If you're an iPhone user and you only change one setting from this entire list, make it this one.

Go to Settings → Privacy & Security → Tracking, and turn off "Allow Apps to Request to Track."

When this setting is on, every app on your phone can ask for permission to follow your activity across other apps and websites. Most people just tap "Allow" without thinking about what they're agreeing to. What they're actually agreeing to is letting that app track their behavior across the entire digital ecosystem on their phone — not just inside the app itself.

When you turn this off, apps don't even get to ask. They're blocked from cross-app tracking by default. Silently. Permanently.

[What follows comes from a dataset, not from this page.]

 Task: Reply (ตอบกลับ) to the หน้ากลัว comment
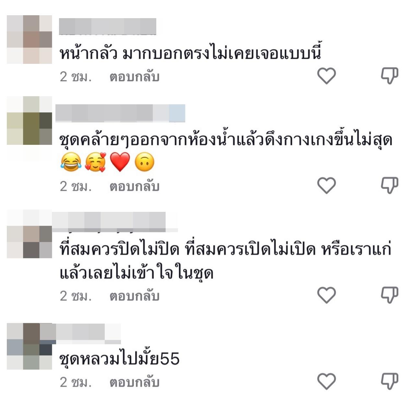[135, 77]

When Apple first introduced this feature back in iOS 14.5, the advertising industry estimated it cost them billions in revenue. Meta alone reported a $10 billion hit. That tells you everything you need to know about how effective this single toggle is.

2. Delete Your Advertising ID (Android)

Android handles this differently, but the concept is the same.

Go to Settings → Privacy → Ads, and you'll find an option to delete your advertising ID. Do it.

Your advertising ID is a unique string of characters assigned to your device. It acts like a name tag that follows you across every app. Advertisers use it to build a behavioral profile of what you click on, what you buy, what you browse, and how you move between apps. Deleting it breaks that tracking chain.

If you're on a Samsung phone, there's an additional step most people miss. Samsung runs its own data collection layer on top of Google's. Go to Settings → Security and Privacy → More Privacy Settings, and review the toggles for Samsung's customization service and diagnostic data sharing. Turn both off. You're essentially being tracked twice otherwise — once by Google, once by Samsung — and you gain absolutely nothing from either.

3. Audit Your App Permissions

This is where the real damage happens silently, and it applies to both Android and iPhone.

On iPhone, go to Settings → Privacy & Security. You'll see a list of categories: Location Services, Contacts, Microphone, Camera, Photos, Calendars, and more. Tap each one and look at which apps have access.

On Android, go to Settings → Security & Privacy → Permission Manager. Same structure — review each permission category and see what has been granted access.

Here's the question I want you to ask for every single permission on every single app: does this app actually need this to function?

A weather app might need your approximate location to show you a forecast. It absolutely does not need access to your microphone, your contacts list, or your photos. A flashlight app doesn't need your location at all — yet I've seen flashlight apps requesting access to contacts, SMS messages, and call logs.

Be ruthless here. If you're not sure whether an app needs a permission, revoke it. If the app breaks, you can always grant it back. But in my experience, the vast majority of permissions that apps request are for data collection purposes, not functionality.

4. Change Location Access to "While Using" or "Never"

Location data is among the most sensitive information your phone collects. It doesn't just reveal where you are right now. Over time, it builds a complete map of your life: where you live, where you work, what doctors you visit, what places of worship you attend, what stores you shop at, what neighborhoods you spend time in, and who you might be meeting based on co-location data.

This information is incredibly valuable to advertisers and data brokers, and it's being collected by far more apps than most people realize.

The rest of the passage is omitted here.